Japan aim for World Cup history against Croatia

Japan aim for World Cup history against Croatia

Japan went to Qatar for the 2022 FIFA World Cup and all they’ve been doing since touching down is make history. Never before had the Samurai Blue beaten a former World Cup champion at the tournament, but Japan then took down four-time winners Germany and beat 2010 champs Spain in the space of eight days.

Never before had the Samurai Blue made it to the knockout stages in consecutive World Cups, but after making the Round of 16 four years ago, this Japan team topped Group E and booked their place in the next phase.

Now, Japan must prepare for a clash with Croatia with another “never” in front of them - never in the history of the Samurai Blue have they made the quarter-finals of a World Cup.

Getting past last edition's runners-up will require the same determination and teamwork that has carried Japan this far. Both of their wins came after going into halftime trailing 1-0, but they defended well enough to see out the storm and used second-half substitutes to turn the matches around.

In the first win, it was the introductions of Ritsu Doan, Kaoru Mitoma, Takuma Asano and Takumi Minamino that turned the match as all four came off the bench to contribute to goals. Then, in the group finale, Doan and Mitoma did the honors yet again in substitute roles.
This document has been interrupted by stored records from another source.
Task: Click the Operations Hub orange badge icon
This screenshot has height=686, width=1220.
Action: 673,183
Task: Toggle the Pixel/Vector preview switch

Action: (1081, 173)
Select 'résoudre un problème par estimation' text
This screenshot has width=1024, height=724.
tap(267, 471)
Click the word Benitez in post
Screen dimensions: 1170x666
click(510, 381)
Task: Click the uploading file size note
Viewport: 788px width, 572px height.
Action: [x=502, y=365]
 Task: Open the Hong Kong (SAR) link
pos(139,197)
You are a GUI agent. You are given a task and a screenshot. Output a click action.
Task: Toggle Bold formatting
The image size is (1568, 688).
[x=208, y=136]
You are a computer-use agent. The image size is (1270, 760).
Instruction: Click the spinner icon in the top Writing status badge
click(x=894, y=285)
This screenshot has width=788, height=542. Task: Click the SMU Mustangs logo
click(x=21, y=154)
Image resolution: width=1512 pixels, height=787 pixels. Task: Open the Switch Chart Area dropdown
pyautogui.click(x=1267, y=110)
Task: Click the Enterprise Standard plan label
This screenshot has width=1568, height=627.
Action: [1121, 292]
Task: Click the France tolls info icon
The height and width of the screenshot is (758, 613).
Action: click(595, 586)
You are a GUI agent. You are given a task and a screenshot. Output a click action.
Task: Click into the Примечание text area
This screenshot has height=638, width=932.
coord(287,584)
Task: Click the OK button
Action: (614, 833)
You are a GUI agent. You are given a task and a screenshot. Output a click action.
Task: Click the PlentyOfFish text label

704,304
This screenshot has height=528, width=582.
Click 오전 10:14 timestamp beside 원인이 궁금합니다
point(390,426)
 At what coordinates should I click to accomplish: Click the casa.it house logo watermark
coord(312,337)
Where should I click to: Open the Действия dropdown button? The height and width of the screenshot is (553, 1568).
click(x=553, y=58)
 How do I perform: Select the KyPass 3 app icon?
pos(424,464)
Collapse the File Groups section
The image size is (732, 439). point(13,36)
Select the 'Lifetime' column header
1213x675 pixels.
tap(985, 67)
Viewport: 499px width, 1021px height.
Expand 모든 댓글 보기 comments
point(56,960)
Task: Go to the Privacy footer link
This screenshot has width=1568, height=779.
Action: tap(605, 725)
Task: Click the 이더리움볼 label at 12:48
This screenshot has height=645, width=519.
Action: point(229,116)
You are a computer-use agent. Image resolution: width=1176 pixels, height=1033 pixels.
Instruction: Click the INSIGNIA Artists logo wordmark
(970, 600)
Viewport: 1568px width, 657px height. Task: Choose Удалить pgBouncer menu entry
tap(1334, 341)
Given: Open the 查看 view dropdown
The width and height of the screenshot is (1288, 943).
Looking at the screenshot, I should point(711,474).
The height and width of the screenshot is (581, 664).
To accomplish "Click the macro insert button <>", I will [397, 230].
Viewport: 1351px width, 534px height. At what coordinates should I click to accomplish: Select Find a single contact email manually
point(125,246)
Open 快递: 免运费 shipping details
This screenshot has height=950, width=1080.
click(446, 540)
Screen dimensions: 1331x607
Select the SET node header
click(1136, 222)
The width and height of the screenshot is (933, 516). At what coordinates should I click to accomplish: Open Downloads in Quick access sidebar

Japan’s ability to use their depth to change matches in the final 45 minutes could prove especially valuable against Croatia, who rely on older players and had 10 men start all three of their group stage matches. If the Croatian legs get heavy, the Samurai Blue have proven they have the ability to win matches with rested attackers from the bench.

The challenge for Japan may be holding Croatia in check and being able to get to their potent bench.

With world class players like Luka Modric, Mateo Kovačić and Joško Gvardiol, this Croatia team has a formidable spine and an ability to turn games on a moment's notice. That ability helped them to a second-place group finish ahead of Belgium, who were ranked No. 1 in the world coming into the tournament.

Managing the first part of the match against such a good team will be the big task for manager Hajime Moriyasu’s men. Maya Yoshida has led the defense well, while the midfield will have to be especially sharp against Modric and Kovačić.

That sounds like a tall task for Japan, but, as we’ve seen, tall tasks bring out the best in the Samurai Blue.

History said they couldn’t beat Germany. It said they couldn’t beat Spain. It said they couldn’t make the knockout stages.

But Japan have spent their entire time in Qatar making history. The knockout stages are just another opportunity to do it again.